**Work to be completed**
Check each line of the entries. Copy the ones that contain the string "Toggle".

**Data for this task**

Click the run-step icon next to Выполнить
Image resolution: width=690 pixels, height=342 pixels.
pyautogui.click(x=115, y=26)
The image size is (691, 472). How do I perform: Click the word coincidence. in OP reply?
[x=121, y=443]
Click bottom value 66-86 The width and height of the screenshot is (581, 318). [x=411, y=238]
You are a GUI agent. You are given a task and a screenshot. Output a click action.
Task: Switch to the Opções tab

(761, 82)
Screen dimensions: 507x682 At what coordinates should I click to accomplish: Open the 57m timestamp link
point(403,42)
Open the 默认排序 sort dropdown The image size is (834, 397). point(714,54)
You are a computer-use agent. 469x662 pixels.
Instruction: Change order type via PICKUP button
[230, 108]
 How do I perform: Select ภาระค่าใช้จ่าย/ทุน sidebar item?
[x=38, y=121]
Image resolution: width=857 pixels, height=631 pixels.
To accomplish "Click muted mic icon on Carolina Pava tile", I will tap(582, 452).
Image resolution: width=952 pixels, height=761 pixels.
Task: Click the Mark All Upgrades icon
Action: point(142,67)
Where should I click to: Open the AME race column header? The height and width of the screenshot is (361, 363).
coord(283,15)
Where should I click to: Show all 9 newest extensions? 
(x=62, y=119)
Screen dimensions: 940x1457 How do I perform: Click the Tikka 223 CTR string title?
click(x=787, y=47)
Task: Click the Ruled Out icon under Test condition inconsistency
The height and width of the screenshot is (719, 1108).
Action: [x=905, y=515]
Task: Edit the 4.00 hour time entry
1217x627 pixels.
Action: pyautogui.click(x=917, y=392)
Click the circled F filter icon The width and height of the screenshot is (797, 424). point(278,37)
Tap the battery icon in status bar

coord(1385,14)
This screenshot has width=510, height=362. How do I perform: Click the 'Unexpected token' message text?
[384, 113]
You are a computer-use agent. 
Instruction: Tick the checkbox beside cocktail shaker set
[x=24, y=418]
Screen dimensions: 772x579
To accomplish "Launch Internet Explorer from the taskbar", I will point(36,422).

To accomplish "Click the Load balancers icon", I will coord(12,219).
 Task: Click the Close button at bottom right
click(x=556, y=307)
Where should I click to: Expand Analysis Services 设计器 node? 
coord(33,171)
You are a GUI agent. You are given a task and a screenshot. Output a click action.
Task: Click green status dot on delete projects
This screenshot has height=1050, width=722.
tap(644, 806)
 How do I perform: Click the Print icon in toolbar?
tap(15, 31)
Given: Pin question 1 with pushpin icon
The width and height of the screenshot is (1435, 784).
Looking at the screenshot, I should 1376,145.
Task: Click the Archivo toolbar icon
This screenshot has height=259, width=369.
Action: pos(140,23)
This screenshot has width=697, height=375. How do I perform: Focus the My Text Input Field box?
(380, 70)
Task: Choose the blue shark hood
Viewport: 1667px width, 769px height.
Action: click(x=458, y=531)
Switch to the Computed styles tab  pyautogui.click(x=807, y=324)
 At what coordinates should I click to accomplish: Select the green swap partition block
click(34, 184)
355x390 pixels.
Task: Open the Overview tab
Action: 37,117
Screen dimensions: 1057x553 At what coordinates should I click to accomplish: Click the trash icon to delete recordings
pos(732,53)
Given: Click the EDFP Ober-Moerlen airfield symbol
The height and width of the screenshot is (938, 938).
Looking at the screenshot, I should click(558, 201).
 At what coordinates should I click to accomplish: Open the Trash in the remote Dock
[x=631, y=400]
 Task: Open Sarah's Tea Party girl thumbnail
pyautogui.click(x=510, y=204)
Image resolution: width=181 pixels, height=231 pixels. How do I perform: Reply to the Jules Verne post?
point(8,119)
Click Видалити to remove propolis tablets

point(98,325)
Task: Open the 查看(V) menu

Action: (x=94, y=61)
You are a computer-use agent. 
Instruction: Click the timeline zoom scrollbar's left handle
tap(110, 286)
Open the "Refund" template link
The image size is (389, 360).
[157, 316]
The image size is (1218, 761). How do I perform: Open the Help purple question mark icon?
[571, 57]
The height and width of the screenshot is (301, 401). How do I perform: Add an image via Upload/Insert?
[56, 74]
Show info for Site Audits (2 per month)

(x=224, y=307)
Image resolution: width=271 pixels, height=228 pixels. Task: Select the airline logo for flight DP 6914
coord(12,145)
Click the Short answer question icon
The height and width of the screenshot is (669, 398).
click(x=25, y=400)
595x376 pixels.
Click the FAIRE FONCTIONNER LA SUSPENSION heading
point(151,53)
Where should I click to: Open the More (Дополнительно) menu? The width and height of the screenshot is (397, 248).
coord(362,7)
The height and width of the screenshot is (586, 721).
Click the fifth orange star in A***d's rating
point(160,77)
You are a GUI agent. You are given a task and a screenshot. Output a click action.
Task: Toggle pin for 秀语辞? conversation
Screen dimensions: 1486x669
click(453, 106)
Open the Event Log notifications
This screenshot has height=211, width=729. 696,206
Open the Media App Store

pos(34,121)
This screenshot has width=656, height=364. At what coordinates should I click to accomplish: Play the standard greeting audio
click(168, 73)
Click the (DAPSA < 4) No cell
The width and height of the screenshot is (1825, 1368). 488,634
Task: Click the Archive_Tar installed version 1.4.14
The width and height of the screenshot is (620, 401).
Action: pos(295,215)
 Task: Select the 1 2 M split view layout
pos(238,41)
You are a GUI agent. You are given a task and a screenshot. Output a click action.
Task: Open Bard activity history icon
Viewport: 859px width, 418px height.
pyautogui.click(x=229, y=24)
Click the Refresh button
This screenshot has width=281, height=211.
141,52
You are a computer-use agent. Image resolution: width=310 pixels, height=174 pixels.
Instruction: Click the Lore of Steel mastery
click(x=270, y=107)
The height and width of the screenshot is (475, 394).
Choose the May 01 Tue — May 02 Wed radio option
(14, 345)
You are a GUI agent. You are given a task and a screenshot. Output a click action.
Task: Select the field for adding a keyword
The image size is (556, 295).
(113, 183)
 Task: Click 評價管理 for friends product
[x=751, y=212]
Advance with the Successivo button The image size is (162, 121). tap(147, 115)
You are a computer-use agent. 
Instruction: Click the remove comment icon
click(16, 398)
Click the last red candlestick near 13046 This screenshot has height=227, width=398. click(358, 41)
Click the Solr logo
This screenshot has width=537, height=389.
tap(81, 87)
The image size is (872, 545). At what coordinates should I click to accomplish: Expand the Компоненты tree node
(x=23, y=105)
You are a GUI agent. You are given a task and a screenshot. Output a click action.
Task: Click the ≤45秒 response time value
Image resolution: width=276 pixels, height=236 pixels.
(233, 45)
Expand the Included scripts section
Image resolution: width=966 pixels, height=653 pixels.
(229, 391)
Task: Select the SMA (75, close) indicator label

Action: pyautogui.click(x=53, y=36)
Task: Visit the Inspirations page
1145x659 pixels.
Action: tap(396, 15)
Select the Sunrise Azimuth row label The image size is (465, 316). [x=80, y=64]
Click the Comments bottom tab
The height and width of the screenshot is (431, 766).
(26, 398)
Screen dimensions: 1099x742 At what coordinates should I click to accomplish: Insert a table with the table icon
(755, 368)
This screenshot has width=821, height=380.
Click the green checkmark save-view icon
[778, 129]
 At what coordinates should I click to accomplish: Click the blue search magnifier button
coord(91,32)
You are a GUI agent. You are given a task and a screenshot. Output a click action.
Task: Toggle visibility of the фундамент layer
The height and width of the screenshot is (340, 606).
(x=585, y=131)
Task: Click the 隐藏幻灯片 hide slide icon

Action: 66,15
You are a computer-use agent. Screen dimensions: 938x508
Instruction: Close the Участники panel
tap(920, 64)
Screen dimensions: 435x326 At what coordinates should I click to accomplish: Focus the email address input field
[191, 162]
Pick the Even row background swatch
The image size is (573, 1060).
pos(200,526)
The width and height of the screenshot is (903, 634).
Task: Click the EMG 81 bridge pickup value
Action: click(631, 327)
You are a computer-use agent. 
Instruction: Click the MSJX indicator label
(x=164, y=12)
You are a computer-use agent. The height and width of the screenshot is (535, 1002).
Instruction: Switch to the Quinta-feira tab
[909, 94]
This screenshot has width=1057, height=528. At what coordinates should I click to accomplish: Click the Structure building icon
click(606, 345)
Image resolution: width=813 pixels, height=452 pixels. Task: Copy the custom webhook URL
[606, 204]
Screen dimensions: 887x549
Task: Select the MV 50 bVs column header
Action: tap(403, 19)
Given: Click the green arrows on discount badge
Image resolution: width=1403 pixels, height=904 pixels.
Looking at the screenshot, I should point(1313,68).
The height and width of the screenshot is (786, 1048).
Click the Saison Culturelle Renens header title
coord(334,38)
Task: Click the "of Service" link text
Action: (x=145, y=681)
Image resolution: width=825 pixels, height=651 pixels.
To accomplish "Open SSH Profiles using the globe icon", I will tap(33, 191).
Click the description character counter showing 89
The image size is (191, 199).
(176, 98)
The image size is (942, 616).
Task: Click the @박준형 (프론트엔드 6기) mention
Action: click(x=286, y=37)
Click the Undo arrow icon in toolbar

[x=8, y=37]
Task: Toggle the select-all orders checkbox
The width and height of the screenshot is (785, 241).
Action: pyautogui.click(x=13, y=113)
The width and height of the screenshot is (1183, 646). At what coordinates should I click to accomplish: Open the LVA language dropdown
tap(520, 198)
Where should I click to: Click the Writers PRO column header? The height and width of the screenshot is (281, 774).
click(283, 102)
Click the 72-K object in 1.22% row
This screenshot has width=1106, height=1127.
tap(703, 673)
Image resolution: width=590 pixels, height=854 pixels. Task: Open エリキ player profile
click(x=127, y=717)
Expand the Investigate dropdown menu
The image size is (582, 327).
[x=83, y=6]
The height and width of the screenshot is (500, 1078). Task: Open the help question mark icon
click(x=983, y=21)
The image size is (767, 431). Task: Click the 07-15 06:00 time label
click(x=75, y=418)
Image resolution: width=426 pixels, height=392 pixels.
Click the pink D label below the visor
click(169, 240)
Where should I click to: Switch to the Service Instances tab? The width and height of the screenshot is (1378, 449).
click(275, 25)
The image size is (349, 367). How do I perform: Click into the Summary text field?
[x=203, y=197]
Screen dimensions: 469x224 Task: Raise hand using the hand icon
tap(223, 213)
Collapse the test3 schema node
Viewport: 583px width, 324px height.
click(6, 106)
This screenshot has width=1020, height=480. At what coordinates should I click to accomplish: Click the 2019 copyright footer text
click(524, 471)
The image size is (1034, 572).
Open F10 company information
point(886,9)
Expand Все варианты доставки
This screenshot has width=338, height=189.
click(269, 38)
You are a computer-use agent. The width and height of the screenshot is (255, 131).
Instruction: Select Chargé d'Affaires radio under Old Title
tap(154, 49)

**Answer**
Task: Toggle pin for 秀语辞? conversation
Task: Toggle visibility of the фундамент layer
Task: Toggle the select-all orders checkbox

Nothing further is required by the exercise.